A single set of extracts was analyzed directly after cleanup, and without dilution, on both an Agilent 6460 LC-MS/MS system and an Agilent 7000C GC-MS/MS system. Pesticides that did not yield response by LC-MS/MS were analyzed by GC-MS/MS. The HPLC column used was a 10 cm x 2.1 mm, 3.0-µm Ascentis RP-Amide column, equipped with a 3 cm x 2.1 mm, 5-µm RP-Amide guard column. A gradient of 5 mM ammonium formate, 0.1% formic acid in 5:95 water-acetonitrile and 5 mM ammonium formate, 0.1% formic acid in 95:5 water-acetonitrile was used at a flow rate of 0.4 mL/min. The gradient started at 10% organic, held for 1 min at 10%, ramped to 100% in 13 min, and finally held at 100% for 6 min. The sample injection volume was 5 µL, and the column temperature was maintained at 30 °C.
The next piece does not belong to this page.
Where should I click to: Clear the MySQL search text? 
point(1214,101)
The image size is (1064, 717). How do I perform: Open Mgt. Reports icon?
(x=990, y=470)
GC analysis was performed on a 20 m x 0.18 mm, 0.18-µm film thickness SLB-5ms column, with an oven program starting at 50 °C, with a 2-min hold, and ramping at 8 °C/min to 325 °C with a 10-min hold. Helium carrier gas was used at a constant flow rate of 1.2 mL/min. The injection port temperature was 250 °C, and a 1-µL injection was performed in pulsed splitless mode with a 50-psi pulse held until 0.75 min. The liner used was a 4-mm i.d. tapered FocusLiner containing quartz wool.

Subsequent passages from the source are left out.